-- Brief --
Put the entries from the line with "Screen dimensions: 956x542" through the end of the entries into a Markdown table with columns No. and Entry, one row per line, numbered in order and skipping blank lines.

-- Data records --
******
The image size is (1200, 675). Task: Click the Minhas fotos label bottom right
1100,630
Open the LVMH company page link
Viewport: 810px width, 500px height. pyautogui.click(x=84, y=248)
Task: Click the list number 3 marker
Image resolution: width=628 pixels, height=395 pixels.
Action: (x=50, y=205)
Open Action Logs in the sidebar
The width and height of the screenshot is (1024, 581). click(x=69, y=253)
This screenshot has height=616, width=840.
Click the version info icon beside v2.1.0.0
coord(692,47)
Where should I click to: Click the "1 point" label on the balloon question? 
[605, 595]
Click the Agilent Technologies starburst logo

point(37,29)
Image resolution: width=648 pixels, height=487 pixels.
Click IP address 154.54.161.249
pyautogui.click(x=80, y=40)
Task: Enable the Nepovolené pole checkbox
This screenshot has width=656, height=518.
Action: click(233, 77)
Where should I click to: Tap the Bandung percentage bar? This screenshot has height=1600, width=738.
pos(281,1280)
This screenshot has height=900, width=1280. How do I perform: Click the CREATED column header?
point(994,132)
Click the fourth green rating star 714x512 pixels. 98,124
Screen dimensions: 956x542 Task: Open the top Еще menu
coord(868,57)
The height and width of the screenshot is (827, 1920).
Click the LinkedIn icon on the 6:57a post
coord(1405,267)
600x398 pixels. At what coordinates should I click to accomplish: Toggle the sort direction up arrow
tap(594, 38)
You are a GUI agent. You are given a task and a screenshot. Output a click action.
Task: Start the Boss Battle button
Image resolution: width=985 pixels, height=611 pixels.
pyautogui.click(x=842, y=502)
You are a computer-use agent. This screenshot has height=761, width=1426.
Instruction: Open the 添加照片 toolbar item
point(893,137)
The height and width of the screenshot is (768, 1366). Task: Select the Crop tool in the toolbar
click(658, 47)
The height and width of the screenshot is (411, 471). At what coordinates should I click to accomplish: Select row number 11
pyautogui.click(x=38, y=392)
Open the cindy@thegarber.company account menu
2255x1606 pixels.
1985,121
******
-- Solution for this exercise --
| No. | Entry |
|---|---|
| 1 | Screen dimensions: 956x542 Task: Open the top Еще menu |
| 2 | coord(868,57) |
| 3 | The height and width of the screenshot is (827, 1920). |
| 4 | Click the LinkedIn icon on the 6:57a post |
| 5 | coord(1405,267) |
| 6 | 600x398 pixels. At what coordinates should I click to accomplish: Toggle the sort direction up arrow |
| 7 | tap(594, 38) |
| 8 | You are a GUI agent. You are given a task and a screenshot. Output a click action. |
| 9 | Task: Start the Boss Battle button |
| 10 | Image resolution: width=985 pixels, height=611 pixels. |
| 11 | pyautogui.click(x=842, y=502) |
| 12 | You are a computer-use agent. This screenshot has height=761, width=1426. |
| 13 | Instruction: Open the 添加照片 toolbar item |
| 14 | point(893,137) |
| 15 | The height and width of the screenshot is (768, 1366). Task: Select the Crop tool in the toolbar |
| 16 | click(658, 47) |
| 17 | The height and width of the screenshot is (411, 471). At what coordinates should I click to accomplish: Select row number 11 |
| 18 | pyautogui.click(x=38, y=392) |
| 19 | Open the cindy@thegarber.company account menu |
| 20 | 2255x1606 pixels. |
| 21 | 1985,121 |